* begin RECORDS PROVIDED *

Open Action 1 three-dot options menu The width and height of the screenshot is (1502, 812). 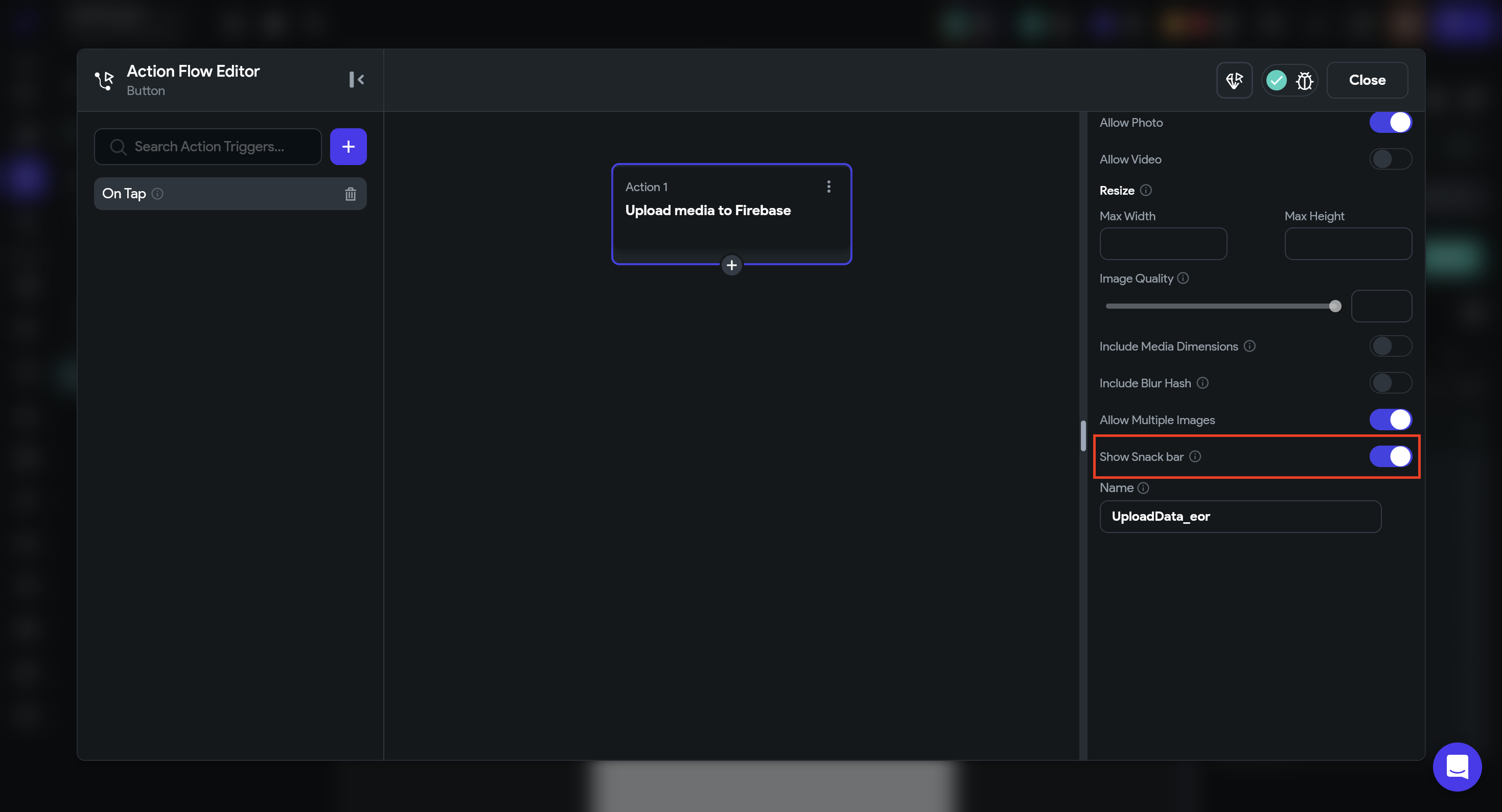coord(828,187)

* end RECORDS PROVIDED *
* begin RECORDS PROVIDED *

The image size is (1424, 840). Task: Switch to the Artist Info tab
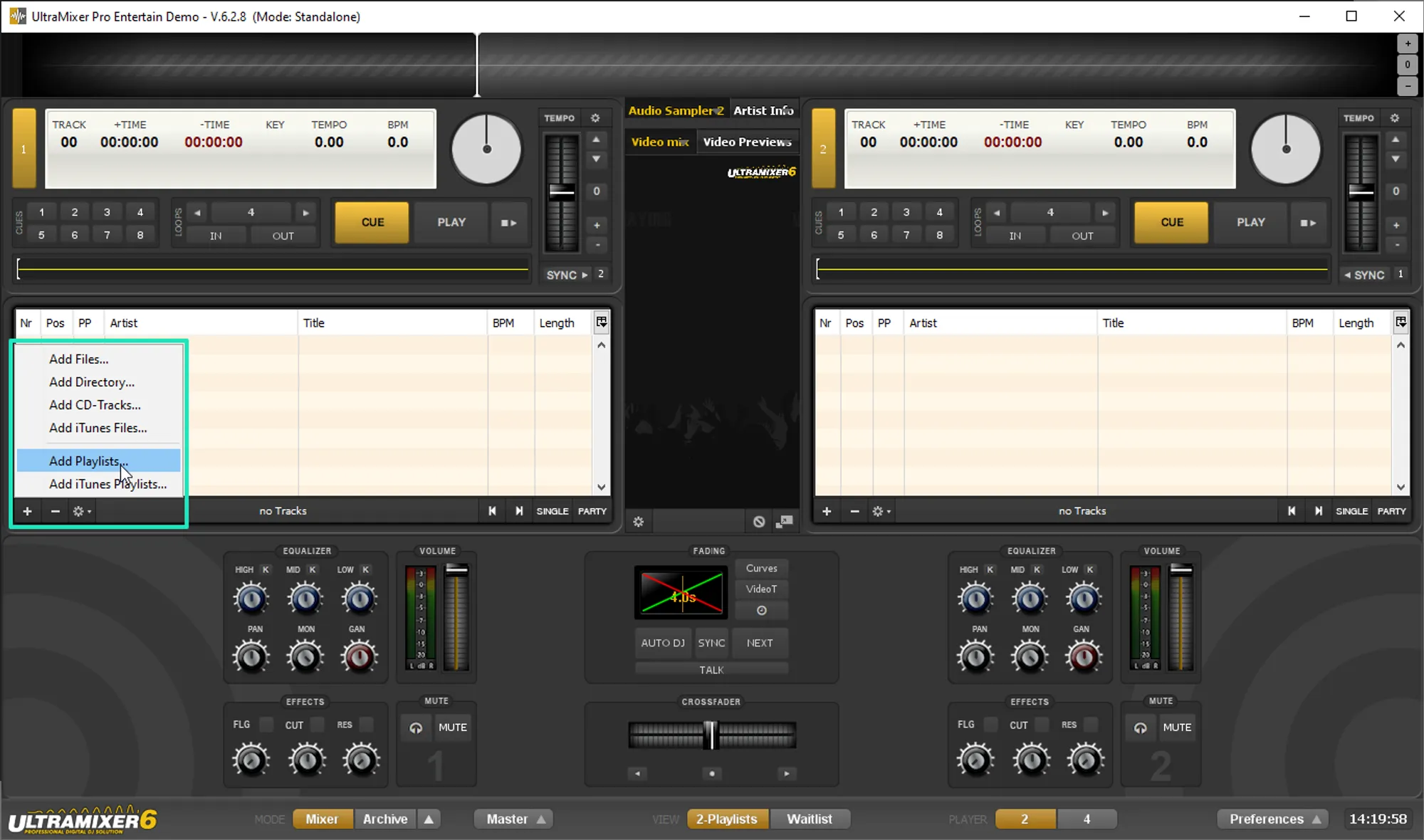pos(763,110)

* end RECORDS PROVIDED *
* begin RECORDS PROVIDED *

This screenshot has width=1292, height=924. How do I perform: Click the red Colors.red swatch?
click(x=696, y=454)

* end RECORDS PROVIDED *

● WHAT IS EXPECTED
Output the records as a two-column CSV with the columns "prompt" and "target", one row for each record. Put its text and its answer each in one quoted field, with line breaks turned into spaces. Start at the line containing "This screenshot has" and continue through the line containing "click(x=696, y=454)".

● FULL SOLUTION
prompt,target
"This screenshot has width=1292, height=924. How do I perform: Click the red Colors.red swatch?","click(x=696, y=454)"